4. England (Played 17, Won 6, Lost 8, Draw 3)
Phenomenal that a team loses eight Test matches in a year – their maximum ever – and still manages to be in the Top 4 of the year. Given that England started the year on a high, defeating South Africa in South Africa and blanking Sri Lanka at home 2-0, the downturn started against their bogey Asian team Pakistan, when they only managed a 2-2 draw at home. It all went pear-shaped as they entered Asia, drawing 1-1 against Bangladesh before losing 4-0 to India. England was the worst team in the second half of the year, and the best team in the first. As simple as that.

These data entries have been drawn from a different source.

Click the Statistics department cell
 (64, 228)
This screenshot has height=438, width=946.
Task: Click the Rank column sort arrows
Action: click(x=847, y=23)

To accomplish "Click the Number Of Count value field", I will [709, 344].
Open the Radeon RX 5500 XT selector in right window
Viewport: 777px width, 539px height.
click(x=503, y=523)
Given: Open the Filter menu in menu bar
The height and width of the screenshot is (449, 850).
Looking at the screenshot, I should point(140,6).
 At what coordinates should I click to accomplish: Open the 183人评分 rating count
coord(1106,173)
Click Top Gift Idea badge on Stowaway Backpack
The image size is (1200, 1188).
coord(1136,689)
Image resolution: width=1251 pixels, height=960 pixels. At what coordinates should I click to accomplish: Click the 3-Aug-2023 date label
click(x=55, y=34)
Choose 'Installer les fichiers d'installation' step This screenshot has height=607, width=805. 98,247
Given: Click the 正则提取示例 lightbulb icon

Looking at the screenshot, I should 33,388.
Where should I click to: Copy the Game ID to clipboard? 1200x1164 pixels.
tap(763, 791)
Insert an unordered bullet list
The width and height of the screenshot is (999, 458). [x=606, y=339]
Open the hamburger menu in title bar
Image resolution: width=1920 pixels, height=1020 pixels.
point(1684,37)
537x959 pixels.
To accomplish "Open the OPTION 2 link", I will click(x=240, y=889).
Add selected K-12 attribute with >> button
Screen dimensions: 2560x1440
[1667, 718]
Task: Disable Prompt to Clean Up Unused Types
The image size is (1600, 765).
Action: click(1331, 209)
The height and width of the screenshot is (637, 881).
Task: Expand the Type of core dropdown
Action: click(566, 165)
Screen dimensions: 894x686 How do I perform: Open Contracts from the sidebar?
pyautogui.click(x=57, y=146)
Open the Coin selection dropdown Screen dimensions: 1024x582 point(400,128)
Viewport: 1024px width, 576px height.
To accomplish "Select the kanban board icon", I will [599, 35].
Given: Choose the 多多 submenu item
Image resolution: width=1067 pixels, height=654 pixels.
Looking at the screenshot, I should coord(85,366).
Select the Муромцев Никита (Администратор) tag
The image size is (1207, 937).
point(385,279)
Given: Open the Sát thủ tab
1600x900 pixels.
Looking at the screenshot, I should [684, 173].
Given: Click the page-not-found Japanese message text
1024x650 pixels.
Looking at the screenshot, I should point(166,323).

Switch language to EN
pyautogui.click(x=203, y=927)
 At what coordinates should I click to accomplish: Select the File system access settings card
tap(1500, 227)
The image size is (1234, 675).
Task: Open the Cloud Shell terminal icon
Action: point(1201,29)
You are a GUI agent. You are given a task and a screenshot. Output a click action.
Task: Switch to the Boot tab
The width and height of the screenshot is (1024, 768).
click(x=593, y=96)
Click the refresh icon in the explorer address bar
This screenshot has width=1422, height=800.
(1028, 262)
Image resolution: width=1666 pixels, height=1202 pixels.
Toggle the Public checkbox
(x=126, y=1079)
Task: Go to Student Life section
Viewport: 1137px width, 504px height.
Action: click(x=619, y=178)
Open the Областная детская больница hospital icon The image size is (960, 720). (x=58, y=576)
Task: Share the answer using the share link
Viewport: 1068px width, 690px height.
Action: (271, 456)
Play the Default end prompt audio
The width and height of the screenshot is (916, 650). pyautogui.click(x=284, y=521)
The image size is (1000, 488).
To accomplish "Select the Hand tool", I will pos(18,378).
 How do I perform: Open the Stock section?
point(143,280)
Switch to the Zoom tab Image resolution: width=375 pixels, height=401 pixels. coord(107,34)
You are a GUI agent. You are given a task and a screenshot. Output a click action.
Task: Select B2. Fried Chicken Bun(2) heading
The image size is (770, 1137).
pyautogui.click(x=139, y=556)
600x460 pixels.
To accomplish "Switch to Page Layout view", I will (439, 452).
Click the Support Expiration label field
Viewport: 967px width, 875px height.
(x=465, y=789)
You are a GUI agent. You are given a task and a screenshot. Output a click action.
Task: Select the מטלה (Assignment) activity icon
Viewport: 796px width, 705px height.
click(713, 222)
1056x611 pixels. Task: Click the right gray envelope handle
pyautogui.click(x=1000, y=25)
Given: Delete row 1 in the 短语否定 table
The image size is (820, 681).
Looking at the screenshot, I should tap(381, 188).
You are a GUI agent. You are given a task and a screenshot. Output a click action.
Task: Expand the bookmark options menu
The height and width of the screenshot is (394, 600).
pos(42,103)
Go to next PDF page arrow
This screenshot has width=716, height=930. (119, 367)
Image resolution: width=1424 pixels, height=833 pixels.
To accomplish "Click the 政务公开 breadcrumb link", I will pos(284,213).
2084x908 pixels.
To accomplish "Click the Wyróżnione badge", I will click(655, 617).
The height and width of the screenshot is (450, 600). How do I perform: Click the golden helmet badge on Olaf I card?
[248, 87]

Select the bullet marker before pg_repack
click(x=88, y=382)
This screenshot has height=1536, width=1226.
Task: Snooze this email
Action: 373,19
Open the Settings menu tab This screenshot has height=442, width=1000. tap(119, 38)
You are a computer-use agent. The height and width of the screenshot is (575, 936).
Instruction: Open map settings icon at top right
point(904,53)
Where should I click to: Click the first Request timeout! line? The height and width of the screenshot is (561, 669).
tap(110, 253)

5. Sri Lanka (Played 8, Won 4, Lost 3, Draw 1)
2015 was a disastrous year for a Lankan side trying to deal with Kumara Sangakkara’s retirement mid-way through. They started 2016 equally badly, losing to England away in all formats, including 2-0 in the Test series. Then they rose like a phoenix from the ashes against a fancied Australian side at home, blanking them 3-0, before winning a one-off Test against Zimbabwe, and ending the year losing to a strong South African side in what could be a long tour for them.
Their highlight: 3-0 against Australia, led by the youngsters and Rangana Herath.
6. New Zealand (Played 11, Won 4, Lost 6, Draw 1)
Two series wins hide the fact that the Kiwis, yet to recover after the retirement of Brendon McCullum, lost series against Australia at home and to South Africa and India away in a year where Kane Williamson failed to impress as captain and batsman. They ended on a relative high, defeating No. 2 Pakistan at home and starting their slide – but they will have hoped to perform better than a 3-0 walloping to India, a 2-0 loss to Australia at home and a 1-0 in South Africa. They should be better, after having a stellar 2015.
7. Pakistan (Played 11, Won 4, Lost 7)
Only Pakistan can go through a year without drawing a single Test, losing the maximum Tests they have ever lost in a season, still managing to snatch the No. 1 position temporarily, and then losing five in a row to round up the year. A 2-2 draw in England was brave and inspirational, which handed them the No. 1 position, before they managed to lose the final Test to West Indies in UAE (in a 2-1 series win), going on to lose in New Zealand and then in Australia – the latest coming this week in the Boxing Day Test, despite playing only three days of Test cricket. Expect a Misbah-ul-Haq retirement anytime now, given that he has scored only 20 runs in his last two Test matches.